116 3rd St SE
Cedar Rapids, Iowa 52401
Home / Opinion / Staff Editorials
Teacher pay hike makes sense if ...
The Gazette Opinion Staff
Oct. 23, 2012 12:21 am
By The Gazette Editorial Board
----
There are some good ideas in recently released recommendations from an educational task force charged with examining teacher compensation.
Increasing starting salaries for teachers, extra pay incentives for hard-to-fill teaching jobs and a five-tier classification system all made the final list of 13 suggestions the task force will send to legislators. A wish-list that would cost an estimated $150 million to grant.
A change to teacher pay schedules won't be enough by itself to transform education and provide the innovation our schools need. And it won't help a single student if legislators simply approve pay scale changes without appropriating the money to implement them.
The Task Force on Teacher Leadership and Compensation's recommendations would create career pathways for model teachers, career teachers, mentor teachers and lead teachers - all with different roles, responsibilities and amounts of classroom time.

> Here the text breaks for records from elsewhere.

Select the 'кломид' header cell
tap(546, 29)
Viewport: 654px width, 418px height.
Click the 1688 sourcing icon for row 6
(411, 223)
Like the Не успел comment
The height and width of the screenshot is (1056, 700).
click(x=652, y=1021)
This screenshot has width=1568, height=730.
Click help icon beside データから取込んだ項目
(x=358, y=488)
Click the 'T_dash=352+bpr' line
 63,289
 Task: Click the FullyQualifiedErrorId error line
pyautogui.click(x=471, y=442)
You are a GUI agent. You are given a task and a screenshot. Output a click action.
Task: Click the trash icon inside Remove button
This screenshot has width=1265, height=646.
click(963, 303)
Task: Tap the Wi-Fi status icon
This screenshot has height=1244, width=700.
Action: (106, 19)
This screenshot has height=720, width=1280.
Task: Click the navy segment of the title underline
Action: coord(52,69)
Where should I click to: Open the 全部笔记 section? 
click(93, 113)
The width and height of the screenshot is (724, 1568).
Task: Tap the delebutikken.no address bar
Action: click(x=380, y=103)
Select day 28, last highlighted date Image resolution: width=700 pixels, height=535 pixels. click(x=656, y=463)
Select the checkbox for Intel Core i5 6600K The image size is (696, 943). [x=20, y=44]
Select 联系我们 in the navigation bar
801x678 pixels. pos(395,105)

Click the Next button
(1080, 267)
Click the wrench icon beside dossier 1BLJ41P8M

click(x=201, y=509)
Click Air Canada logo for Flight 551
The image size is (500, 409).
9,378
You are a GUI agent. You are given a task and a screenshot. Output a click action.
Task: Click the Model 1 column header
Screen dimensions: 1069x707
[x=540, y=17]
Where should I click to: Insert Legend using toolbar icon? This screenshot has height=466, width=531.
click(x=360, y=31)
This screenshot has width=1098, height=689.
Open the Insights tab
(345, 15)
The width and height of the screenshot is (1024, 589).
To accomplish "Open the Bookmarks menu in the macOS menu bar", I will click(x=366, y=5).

Model teachers, for example, would primarily stay in the classroom. Lead teachers would split their time evenly between the classroom and activities such as co-teaching and evaluating other teachers. Schools could benefit from the experience and knowledge of retired teachers by creating an “emeritus” classification similar to the one universities already use.
The committee recommends establishing a new commission on educator leadership and compensation to ensure the new system is consistently implemented, and increasing starting pay for new teachers to $35,000 or more. Task force members say overhauling teacher pay will better attract new teachers, help retain the most effective teachers, encourage professional growth, promote collaboration, reward teacher initiative and competence and strengthen instruction.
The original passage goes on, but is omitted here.